* **Assignment**:
Copy out exactly the lines from the one containing "Viewport: 532px width, 399px" to the last line of the records below, both included, and leave out any pictures.

Screenshot grounding data:
▽
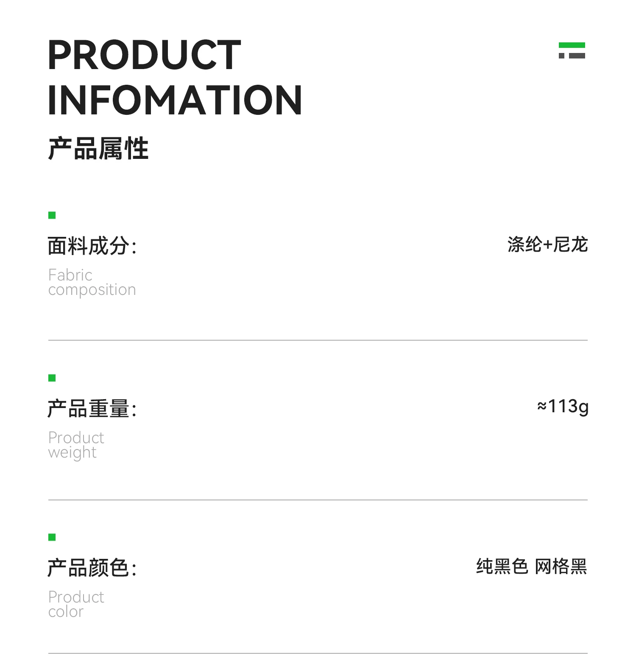
Task: Select the 产品属性 subtitle
Action: point(98,149)
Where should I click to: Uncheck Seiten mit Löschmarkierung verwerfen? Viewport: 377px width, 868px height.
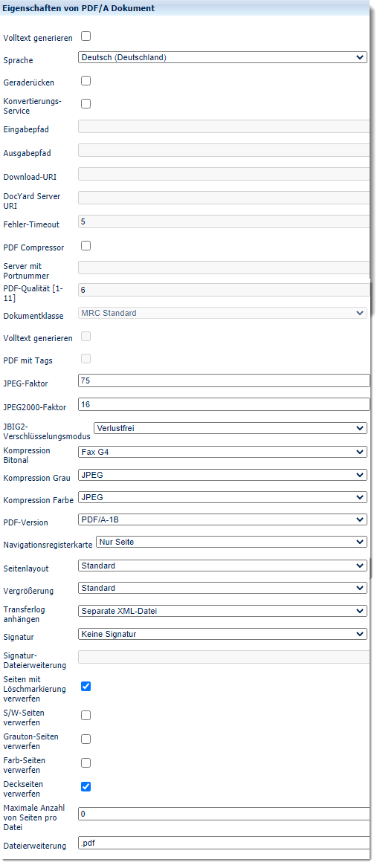tap(86, 687)
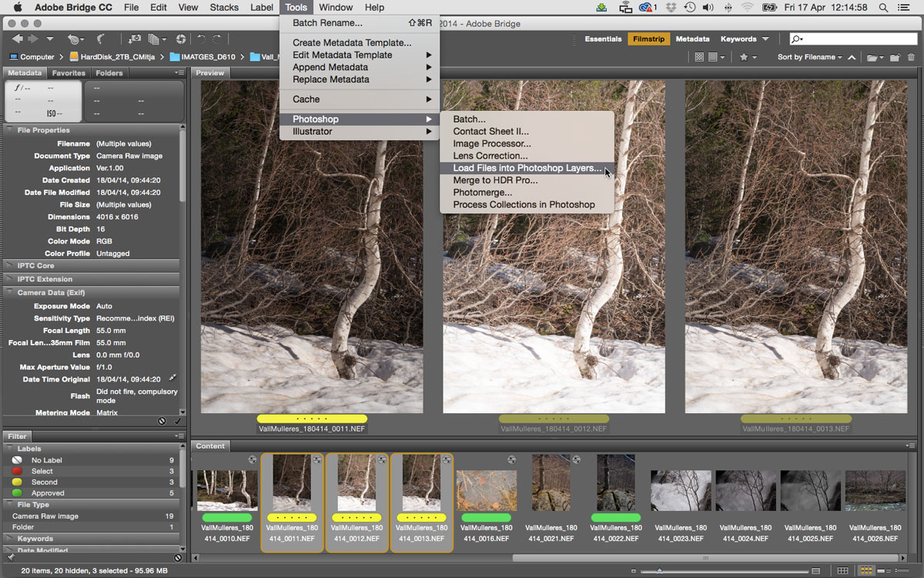Open the Sort by Filename dropdown
Screen dimensions: 924x578
(809, 57)

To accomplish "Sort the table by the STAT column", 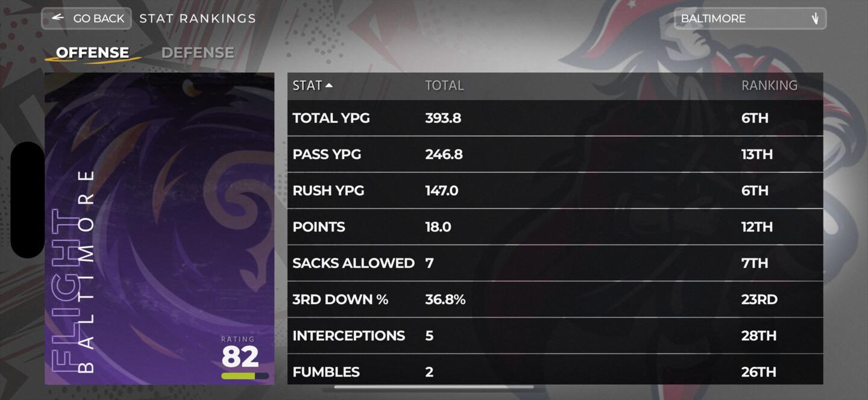I will [x=307, y=85].
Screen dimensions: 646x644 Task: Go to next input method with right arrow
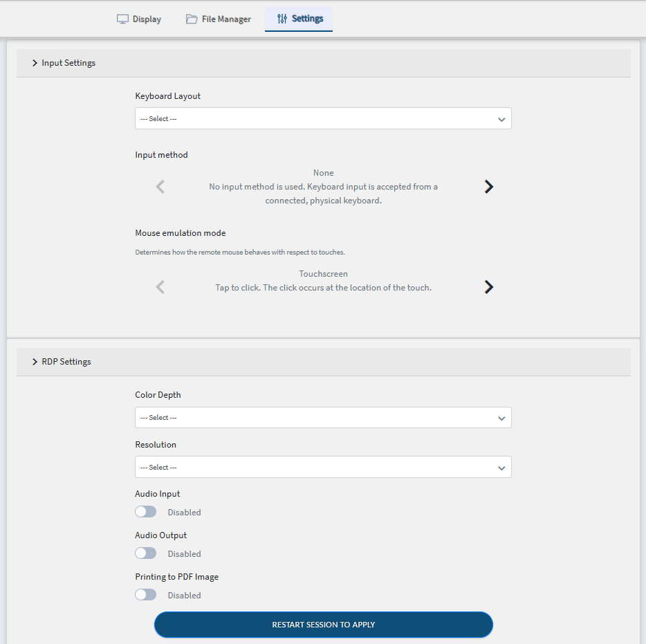click(488, 187)
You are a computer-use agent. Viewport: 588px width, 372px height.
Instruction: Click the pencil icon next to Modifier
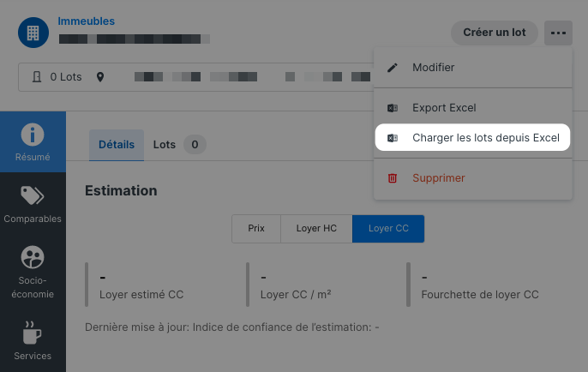393,68
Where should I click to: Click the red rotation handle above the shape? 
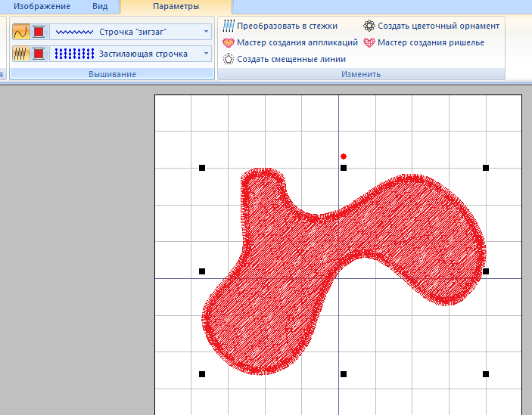[x=344, y=156]
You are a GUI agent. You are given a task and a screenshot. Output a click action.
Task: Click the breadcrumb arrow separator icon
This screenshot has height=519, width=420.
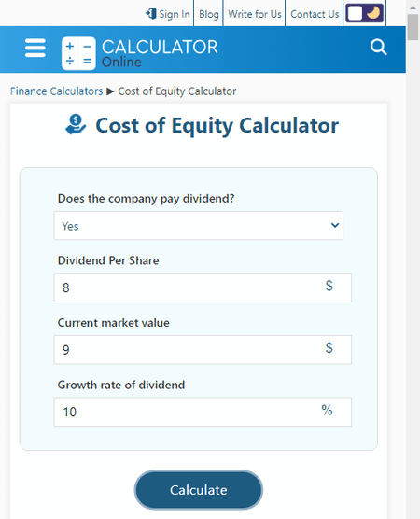pyautogui.click(x=110, y=91)
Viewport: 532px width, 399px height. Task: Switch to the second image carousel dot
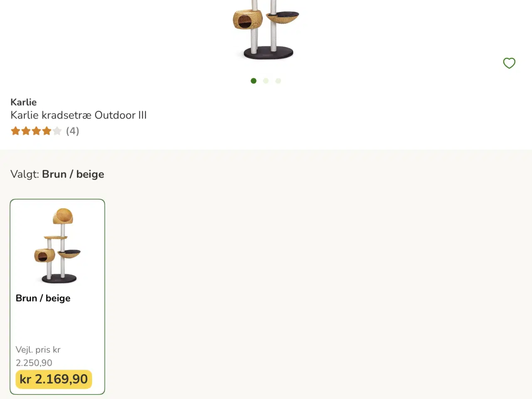click(266, 81)
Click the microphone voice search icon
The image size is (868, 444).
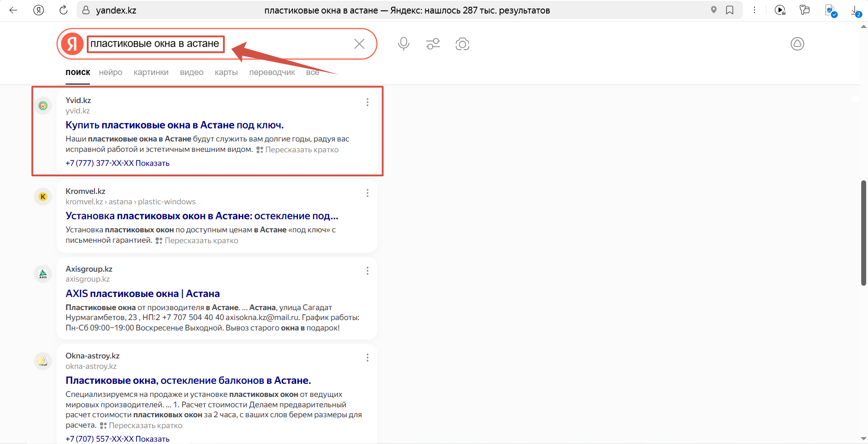[x=403, y=44]
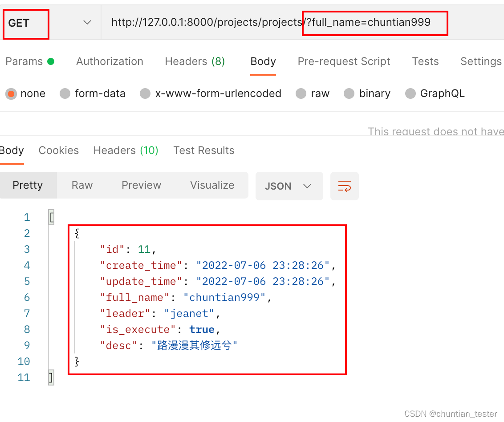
△
* **Response to this task**:
Viewport: 532px width, 399px height. Task: Switch to the second image carousel dot
click(266, 81)
Click the microphone voice search icon
The image size is (868, 444).
[x=403, y=44]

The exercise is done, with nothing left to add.